Hacker News new | ask | show | jobs
by glinscott 1978 days ago
If anyone wants to experiment with training these nets, it's a great way to get exposed to a nice mix of chess and machine learning.

There are two trainers currently, the original one, which runs on CPU: https://github.com/nodchip/Stockfish, and a pytorch one which runs on GPU: https://github.com/glinscott/nnue-pytorch.

The SF Discord is where all of the discussion/development is happening: https://discord.gg/KGfhSJd.

Right now there is a lot of experimentation to try adjusting the network architecture. The current leading approach is a much larger net which takes in attack information per square (eg. is this piece attacked by more pieces than it's defended by?). That network is a little slower, but the additional information seems to be enough to be stronger than the current architecture.

Btw, the original Shogi developers really did something amazing. The nodchip trainer is all custom code, and trains extremely strong nets.
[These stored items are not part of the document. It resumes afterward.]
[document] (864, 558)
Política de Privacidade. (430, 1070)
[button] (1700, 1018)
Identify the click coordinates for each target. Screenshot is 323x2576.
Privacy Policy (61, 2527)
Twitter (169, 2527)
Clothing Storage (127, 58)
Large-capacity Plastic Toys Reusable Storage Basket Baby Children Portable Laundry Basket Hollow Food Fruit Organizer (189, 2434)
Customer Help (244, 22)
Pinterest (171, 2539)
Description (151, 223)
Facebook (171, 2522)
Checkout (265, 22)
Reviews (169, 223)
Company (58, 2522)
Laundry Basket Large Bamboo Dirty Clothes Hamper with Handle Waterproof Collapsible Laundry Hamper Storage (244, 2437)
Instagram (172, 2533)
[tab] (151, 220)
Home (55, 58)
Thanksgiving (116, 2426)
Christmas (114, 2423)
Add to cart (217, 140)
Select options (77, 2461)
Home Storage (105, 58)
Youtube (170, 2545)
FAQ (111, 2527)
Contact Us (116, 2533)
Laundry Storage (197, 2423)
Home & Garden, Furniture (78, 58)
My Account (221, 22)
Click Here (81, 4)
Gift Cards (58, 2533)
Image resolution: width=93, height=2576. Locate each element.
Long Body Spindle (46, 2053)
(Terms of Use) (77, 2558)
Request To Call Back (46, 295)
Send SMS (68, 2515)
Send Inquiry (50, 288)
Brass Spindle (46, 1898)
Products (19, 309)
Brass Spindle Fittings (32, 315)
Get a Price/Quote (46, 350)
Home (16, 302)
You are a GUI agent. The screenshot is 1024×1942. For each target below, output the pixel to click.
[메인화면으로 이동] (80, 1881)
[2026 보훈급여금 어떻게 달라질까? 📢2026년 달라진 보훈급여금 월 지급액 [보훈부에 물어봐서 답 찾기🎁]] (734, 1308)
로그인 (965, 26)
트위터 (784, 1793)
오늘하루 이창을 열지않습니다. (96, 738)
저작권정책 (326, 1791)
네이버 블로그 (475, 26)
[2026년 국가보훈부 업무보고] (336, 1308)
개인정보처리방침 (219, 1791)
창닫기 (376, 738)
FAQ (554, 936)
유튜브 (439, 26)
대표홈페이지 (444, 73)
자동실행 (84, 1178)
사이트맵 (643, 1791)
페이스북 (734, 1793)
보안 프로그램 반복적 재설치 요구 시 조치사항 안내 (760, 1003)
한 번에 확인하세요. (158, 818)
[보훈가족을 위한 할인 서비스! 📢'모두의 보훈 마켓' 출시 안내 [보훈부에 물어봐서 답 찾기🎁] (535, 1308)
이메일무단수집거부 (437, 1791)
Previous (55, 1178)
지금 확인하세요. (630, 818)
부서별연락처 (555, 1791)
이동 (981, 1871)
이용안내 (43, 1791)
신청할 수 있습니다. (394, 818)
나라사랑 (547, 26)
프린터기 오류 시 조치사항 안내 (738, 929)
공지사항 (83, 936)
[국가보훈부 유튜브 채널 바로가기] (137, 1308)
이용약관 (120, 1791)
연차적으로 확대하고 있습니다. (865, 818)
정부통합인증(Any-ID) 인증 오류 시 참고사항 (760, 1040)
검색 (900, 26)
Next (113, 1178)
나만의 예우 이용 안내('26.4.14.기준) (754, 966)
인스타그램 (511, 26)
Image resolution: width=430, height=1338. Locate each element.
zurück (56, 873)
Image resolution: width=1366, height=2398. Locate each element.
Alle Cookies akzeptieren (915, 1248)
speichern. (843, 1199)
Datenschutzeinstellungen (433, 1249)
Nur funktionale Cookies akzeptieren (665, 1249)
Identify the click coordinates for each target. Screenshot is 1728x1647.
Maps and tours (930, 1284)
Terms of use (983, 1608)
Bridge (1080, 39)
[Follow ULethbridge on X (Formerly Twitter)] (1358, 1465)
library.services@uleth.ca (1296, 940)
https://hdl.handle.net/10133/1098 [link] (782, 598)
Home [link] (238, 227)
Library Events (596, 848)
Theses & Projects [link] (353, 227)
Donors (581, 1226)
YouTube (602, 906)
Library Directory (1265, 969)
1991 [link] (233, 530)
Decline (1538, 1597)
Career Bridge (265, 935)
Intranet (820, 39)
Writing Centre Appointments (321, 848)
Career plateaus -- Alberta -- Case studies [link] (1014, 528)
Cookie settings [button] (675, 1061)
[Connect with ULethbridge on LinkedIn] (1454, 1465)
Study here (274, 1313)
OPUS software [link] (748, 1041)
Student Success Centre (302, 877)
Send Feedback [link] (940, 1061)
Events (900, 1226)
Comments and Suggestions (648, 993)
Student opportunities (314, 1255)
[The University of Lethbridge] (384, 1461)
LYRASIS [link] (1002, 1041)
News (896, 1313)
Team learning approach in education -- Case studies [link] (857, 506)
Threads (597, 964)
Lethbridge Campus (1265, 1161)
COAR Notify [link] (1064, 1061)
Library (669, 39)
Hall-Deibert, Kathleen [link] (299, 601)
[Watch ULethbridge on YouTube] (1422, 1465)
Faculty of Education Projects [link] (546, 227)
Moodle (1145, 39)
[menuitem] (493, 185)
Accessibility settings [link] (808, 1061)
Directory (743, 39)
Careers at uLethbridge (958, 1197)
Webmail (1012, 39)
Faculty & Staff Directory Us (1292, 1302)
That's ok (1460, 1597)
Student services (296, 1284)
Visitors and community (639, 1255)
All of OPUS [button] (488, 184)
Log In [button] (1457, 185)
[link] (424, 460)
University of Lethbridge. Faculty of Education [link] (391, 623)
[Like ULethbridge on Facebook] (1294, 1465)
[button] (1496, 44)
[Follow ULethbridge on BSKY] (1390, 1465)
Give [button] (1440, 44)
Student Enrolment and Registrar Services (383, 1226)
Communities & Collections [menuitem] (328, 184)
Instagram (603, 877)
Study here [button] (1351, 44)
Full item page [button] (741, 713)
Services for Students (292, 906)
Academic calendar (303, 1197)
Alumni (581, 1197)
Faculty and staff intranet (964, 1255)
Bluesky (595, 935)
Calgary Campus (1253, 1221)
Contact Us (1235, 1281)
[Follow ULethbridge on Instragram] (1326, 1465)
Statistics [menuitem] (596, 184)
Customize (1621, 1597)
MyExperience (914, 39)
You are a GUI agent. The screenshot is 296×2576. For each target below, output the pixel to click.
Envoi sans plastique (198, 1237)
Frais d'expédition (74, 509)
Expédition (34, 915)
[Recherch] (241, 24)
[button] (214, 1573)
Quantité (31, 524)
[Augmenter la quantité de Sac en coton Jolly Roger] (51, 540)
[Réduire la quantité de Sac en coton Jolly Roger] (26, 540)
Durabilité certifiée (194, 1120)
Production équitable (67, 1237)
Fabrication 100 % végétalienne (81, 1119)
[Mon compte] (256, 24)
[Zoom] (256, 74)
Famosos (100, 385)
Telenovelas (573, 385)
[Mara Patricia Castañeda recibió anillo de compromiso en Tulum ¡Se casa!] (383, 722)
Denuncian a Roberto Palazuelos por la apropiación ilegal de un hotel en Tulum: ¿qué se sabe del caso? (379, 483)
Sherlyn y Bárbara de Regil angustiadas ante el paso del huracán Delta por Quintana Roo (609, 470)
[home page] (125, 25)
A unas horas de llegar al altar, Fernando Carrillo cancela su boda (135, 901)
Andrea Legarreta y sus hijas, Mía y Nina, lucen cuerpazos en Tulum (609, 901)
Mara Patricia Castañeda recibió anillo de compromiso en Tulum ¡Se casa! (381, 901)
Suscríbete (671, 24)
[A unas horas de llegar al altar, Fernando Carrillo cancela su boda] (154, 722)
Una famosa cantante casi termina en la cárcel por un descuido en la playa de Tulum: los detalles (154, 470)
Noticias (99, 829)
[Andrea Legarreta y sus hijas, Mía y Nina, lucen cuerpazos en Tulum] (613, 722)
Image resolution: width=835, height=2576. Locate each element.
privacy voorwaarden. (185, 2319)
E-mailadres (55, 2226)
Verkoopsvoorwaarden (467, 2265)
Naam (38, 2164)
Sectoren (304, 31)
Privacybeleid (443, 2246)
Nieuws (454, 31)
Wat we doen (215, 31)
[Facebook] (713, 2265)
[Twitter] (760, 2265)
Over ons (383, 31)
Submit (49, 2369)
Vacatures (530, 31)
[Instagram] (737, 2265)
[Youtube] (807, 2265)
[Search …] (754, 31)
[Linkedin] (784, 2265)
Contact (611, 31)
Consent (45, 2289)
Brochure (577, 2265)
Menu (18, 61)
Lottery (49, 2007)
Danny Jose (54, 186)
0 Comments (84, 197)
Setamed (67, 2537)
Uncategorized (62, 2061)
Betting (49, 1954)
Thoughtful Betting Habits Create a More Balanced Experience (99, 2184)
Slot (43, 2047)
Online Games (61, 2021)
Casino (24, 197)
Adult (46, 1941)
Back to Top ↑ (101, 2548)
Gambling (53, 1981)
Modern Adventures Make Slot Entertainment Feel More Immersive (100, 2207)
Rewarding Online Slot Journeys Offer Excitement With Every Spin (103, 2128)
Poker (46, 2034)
There are all sorts of subtle tricks embedded in there as well that led to stronger nets. Not to mention, getting the quantization (float32 -> int16/int8) working gracefully is a huge challenge.

2 comments

Just wanted to say thanks for many years of fantastic work on both Stockfish and Leela. The computer chess community owes you a huge debt of gratitude!
Interesting how before A0 it was mainly "search matters the most", with crazy low branching factors to get deeper. It seems that humans were just better in search heuristics than in evaluation ones.